JPPF Issue Tracker
star_faded.png
Please log in to bookmark issues
enhancement_small.png
CLOSED  Enhancement JPPF-375  -  Improve the efficiency of the adaptive load-balancers for very short tasks
Posted Mar 10, 2015 - updated Sep 12, 2015
action_vote_minus_faded.png
0
Votes
action_vote_plus_faded.png
icon_info.png This issue has been closed with status "Closed" and resolution "RESOLVED".
Issue details
  • Type of issue
    Enhancement
  • Status
     
    Closed
  • Assigned to
     lolo4j
  • Type of bug
    Not triaged
  • Likelihood
    Not triaged
  • Effect
    Not triaged
  • Posted by
     lolo4j
  • Owned by
    Not owned by anyone
  • Category
    Performance
  • Resolution
    RESOLVED
  • Priority
    Normal
  • Targetted for
    icon_milestones.png JPPF 5.1
Issue description
I noticed that, when submitting jobs with very short-lived (sub-millisecond for my current hardware) tasks, and using one of the built-in adaptive load-balancing algorithms ("proportional", "autotuned" or "rl"), there is a large variance on the number of tasks executed by each node, even when all the nodes are idempotent.

From my experiments, it appears that the main limiting factor is the system timer resolution. On my machine, it is at 0.5 ms, which implies that any time measured in Java (or any language for that matter) will be either 0 or >= 500,000 nanos. For instance, it looks like Thread.sleep(0L, 500000) has exactly the same effect as Thread.sleep(1L).

Since the adpative algorithms use the nodes' past performance for their computations, and since, due to the timer resolution limitation, the performance numbers are inherently inaccurate below a given threshold for the mean duration of the tasks ... Houston, we've got a problem

#3
Comment posted by
 lolo4j
May 14, 08:38
From my experiments, I observed that System.nanoTime() has a very good accuracy. Its accuracy is actually that of of a system clock tick, which resolves to 285 nanoseconds on my fastest machine. Since the load balancers use System.nanoTime() for time intervals measurement, this can't be the problem. Thus the remaining suspect has to be the load-balancer bootstraping.

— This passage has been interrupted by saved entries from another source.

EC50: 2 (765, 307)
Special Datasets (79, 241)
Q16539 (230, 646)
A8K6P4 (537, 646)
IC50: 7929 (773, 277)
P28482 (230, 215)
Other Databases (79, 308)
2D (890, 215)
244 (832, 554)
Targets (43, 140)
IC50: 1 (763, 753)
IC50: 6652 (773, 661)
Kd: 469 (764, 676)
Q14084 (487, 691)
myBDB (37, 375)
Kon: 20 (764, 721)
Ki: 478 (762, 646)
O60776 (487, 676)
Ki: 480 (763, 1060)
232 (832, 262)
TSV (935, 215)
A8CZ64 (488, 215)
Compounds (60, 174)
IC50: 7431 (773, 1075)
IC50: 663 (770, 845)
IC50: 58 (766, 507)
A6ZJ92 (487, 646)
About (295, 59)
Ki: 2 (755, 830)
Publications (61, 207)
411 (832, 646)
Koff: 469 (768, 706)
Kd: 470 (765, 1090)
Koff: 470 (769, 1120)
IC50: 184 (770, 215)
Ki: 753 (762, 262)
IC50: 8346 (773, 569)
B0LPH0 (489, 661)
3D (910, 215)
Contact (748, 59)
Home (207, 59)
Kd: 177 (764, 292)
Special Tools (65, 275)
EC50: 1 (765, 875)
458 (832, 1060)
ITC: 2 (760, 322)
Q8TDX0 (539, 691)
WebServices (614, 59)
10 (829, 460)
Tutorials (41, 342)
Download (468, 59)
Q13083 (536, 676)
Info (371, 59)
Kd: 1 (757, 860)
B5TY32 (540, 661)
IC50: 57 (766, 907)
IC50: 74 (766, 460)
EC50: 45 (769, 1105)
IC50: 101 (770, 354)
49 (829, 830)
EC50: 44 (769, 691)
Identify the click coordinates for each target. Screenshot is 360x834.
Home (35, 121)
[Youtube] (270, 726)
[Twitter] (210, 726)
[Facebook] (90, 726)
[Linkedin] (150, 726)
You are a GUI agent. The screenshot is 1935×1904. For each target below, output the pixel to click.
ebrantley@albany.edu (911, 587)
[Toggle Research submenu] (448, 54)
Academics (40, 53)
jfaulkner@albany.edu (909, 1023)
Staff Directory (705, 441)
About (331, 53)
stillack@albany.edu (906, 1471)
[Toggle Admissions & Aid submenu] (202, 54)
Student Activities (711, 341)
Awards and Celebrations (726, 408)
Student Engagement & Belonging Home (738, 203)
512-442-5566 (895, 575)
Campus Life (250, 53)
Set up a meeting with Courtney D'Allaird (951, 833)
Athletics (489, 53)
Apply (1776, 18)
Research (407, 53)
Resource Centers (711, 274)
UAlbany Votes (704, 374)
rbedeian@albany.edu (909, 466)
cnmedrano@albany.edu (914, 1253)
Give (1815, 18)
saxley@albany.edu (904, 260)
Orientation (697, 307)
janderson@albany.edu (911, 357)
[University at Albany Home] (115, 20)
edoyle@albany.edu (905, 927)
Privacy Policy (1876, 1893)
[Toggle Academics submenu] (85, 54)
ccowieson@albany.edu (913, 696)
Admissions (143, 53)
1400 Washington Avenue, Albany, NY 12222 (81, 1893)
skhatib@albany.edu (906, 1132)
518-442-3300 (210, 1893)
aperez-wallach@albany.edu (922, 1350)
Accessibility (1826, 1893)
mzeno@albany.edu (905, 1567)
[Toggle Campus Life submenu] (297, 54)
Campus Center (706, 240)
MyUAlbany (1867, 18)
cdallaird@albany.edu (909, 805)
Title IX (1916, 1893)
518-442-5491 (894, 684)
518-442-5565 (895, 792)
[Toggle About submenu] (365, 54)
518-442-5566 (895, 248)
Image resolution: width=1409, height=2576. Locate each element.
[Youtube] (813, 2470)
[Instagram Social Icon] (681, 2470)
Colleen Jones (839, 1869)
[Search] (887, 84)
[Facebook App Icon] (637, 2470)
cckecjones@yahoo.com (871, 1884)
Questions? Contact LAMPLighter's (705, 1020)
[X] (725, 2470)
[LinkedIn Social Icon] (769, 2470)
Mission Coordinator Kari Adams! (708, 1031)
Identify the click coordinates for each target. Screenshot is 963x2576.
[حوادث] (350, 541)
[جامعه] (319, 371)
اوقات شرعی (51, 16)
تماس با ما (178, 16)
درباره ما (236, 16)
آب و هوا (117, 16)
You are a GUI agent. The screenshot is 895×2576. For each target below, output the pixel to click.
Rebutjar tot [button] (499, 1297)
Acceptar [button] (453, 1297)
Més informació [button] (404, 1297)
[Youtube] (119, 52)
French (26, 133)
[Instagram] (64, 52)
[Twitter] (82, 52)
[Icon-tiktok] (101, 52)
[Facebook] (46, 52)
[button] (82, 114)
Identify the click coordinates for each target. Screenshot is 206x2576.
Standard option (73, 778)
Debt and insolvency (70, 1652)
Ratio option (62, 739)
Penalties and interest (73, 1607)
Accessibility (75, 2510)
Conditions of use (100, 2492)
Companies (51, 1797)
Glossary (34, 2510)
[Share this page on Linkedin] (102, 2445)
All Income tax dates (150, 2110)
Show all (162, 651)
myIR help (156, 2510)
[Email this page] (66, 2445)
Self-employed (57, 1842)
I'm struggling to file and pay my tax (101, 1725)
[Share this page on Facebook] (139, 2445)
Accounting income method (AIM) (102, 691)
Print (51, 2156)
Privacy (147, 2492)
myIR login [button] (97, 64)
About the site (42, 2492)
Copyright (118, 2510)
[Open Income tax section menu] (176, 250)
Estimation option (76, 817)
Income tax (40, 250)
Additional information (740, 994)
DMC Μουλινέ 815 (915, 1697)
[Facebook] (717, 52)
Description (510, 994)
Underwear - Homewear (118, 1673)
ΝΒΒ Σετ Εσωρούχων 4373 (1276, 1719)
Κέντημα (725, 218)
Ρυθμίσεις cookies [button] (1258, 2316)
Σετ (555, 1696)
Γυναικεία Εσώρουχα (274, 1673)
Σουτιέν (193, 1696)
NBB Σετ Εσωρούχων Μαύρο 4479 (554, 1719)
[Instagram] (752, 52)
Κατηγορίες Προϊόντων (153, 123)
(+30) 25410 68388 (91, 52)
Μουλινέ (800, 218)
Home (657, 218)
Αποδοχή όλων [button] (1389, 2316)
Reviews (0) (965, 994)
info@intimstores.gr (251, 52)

Example scenario: the driver is configured with "proportional" alorithm and an initial size of 10. We have 2 idempotent nodes, and we submit a job with 100 tasks. In the driver, the following sequence occurs:
  • the first dispatch to node 1 is 10 tasks (initial size)
  • then first dispatch to node 2 is also 10 tasks
  • execution of tasks in node 1 ends before node 2 has finished executing its 10 tasks
  • the load-balancer instance for node 1 updates itself, with a better performance than node 2
  • next dispatch to node 1 has a much larger number of tasks, possibly all remaining 80 tasks
  • tasks from node 2 are returned
  • tasks for second dispatch from node 1 are returned; since there were more tasks, the measured performance is even better, increasing the imbalance between the 2 nodes
Since the "proportional" algorithm is deterministic (there is no random value or calculation involved) it's logical (in hindsight of course) that it would be sensitive to this bootstraping issue. I still need to experiment with the other adaptive algorithms, "rl" and "autotuned", to see how their behovior compares. A solution might be to add some random "noise" to the calculations, for insance adding or subtracting a small random amount to the measured performance, optionally until some condition is reached, such as a number of executed tasks by the corresponding node.

#4
Comment posted by
 lolo4j
May 14, 09:14
I've run a test with the following scenario:
  • 10,000 jobs with 1,000 tasks each
  • each task has a basically empty run() method
  • jobs are submitted concurrently with a maximum of 10 concurrent jobs, using the job streaming pattern
  • 10 nodes all on the same physical machine
For each adaptive load-balancing algorithm, I ran the job and measured the minimum and maximum number of tasks executed on a node, the maximum difference between 2 nodes (max - min) and the total execution time on the client side:
"autotuned" algorithm
 
min tasks:   862,753
max tasks: 1,219,185
max spread:  356,432
total time: 4mn 0.497s
 
-------------------------
 
"rl" algorithm
 
min tasks:   844,462
max tasks: 1,152,143
max spread:  307,681
total time: 4mn 3.794s
 
-------------------------
 
"proportional" algorithm
 
min tasks:   614,354
max tasks: 1,505,756
max spread:  891,402
total time: 3mn 30.135s
Interestingly, the "proportional" algorithm yields the best overall performance, even though it has the greater imbalance ...